Exercise brief — In the entries below, find every line with "field" and copy it.

___ The data ___

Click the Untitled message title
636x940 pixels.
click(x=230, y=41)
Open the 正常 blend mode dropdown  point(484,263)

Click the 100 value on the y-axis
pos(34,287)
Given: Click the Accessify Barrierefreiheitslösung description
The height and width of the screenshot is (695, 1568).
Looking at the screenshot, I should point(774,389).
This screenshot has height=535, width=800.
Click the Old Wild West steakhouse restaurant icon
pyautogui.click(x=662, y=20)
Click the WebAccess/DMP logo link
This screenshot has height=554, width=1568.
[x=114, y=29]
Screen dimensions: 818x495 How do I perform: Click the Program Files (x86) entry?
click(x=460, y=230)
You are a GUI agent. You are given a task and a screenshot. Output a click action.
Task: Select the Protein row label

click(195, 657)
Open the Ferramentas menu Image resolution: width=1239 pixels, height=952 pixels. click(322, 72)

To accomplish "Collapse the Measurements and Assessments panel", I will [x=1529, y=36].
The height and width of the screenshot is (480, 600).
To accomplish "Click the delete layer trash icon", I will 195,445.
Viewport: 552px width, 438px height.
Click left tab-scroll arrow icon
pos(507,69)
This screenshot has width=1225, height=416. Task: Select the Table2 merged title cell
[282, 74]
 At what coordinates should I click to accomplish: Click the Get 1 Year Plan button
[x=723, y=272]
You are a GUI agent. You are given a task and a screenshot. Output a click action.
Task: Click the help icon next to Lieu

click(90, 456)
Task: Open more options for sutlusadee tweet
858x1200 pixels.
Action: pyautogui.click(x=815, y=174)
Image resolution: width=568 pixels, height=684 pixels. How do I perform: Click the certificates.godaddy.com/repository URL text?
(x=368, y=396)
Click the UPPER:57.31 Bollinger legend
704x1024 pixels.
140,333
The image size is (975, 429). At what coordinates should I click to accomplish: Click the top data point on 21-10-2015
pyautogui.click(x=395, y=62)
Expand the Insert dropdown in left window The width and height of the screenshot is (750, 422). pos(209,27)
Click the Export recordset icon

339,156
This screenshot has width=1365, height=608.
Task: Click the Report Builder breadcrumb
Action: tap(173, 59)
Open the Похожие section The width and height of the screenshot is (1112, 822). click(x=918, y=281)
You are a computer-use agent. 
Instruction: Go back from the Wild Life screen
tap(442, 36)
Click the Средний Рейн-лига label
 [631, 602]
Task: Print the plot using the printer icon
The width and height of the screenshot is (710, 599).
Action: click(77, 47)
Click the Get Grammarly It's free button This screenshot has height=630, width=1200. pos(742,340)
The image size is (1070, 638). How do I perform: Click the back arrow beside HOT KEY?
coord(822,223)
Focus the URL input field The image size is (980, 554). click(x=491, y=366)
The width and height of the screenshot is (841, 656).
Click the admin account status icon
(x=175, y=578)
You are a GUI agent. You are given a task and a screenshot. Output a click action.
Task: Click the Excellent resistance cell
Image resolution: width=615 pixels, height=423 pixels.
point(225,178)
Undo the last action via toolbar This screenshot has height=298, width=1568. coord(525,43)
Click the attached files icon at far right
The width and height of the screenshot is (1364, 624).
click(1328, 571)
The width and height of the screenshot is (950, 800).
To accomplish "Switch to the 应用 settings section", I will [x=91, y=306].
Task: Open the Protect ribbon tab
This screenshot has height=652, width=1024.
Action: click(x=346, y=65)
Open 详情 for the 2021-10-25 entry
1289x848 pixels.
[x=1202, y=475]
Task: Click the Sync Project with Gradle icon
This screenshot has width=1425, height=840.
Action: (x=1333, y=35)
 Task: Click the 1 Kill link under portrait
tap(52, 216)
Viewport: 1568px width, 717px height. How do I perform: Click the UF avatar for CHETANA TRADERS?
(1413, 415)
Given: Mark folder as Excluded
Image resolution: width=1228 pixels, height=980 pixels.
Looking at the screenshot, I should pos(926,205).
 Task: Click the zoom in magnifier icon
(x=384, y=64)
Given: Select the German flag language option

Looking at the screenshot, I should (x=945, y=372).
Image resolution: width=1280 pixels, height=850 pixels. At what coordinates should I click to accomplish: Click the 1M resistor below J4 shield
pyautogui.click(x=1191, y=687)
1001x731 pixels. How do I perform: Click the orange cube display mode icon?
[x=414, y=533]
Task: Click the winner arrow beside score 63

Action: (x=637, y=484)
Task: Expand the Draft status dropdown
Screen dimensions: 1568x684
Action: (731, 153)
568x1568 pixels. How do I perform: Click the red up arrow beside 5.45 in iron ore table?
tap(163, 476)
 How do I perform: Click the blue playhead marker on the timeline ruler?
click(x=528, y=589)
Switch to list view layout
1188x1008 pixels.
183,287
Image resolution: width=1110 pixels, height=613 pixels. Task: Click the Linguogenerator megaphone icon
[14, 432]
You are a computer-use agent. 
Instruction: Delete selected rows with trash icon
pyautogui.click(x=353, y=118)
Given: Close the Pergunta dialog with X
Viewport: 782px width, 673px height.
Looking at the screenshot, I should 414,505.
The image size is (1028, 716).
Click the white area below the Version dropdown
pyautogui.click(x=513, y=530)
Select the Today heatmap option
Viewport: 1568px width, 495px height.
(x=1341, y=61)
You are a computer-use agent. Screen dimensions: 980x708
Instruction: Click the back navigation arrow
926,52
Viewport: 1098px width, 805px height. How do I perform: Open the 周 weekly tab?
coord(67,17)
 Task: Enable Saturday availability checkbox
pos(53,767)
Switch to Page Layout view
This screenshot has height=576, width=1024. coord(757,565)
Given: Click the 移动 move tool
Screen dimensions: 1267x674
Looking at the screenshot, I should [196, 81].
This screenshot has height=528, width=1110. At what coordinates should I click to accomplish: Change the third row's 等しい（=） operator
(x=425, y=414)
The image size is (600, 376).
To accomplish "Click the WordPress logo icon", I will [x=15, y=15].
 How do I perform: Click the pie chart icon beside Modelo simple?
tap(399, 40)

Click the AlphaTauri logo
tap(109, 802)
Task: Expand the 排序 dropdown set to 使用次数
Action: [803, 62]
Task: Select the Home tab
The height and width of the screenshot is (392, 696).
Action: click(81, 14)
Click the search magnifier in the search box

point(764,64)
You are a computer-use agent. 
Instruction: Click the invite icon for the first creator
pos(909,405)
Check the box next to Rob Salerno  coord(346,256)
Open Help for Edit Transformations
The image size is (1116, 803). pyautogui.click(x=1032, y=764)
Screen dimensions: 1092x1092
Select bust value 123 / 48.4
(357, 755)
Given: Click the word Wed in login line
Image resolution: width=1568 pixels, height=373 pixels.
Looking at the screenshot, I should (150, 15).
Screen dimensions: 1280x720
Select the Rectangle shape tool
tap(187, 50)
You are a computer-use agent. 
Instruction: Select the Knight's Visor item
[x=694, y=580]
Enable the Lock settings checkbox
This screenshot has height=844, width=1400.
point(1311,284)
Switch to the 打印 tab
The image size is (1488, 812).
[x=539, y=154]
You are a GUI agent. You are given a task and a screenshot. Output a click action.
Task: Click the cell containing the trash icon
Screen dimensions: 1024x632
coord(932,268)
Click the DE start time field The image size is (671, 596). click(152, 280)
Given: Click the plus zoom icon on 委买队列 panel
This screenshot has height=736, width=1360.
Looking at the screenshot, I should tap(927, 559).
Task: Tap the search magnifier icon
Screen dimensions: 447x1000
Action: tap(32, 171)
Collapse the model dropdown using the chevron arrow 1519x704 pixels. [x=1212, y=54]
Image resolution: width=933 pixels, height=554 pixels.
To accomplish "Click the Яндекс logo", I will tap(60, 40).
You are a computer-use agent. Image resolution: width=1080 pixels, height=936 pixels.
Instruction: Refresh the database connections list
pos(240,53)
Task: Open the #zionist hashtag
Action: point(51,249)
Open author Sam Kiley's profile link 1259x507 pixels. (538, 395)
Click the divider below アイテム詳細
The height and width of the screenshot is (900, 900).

___

Problem solution —
Focus the URL input field The image size is (980, 554). click(x=491, y=366)
Click the DE start time field The image size is (671, 596). click(152, 280)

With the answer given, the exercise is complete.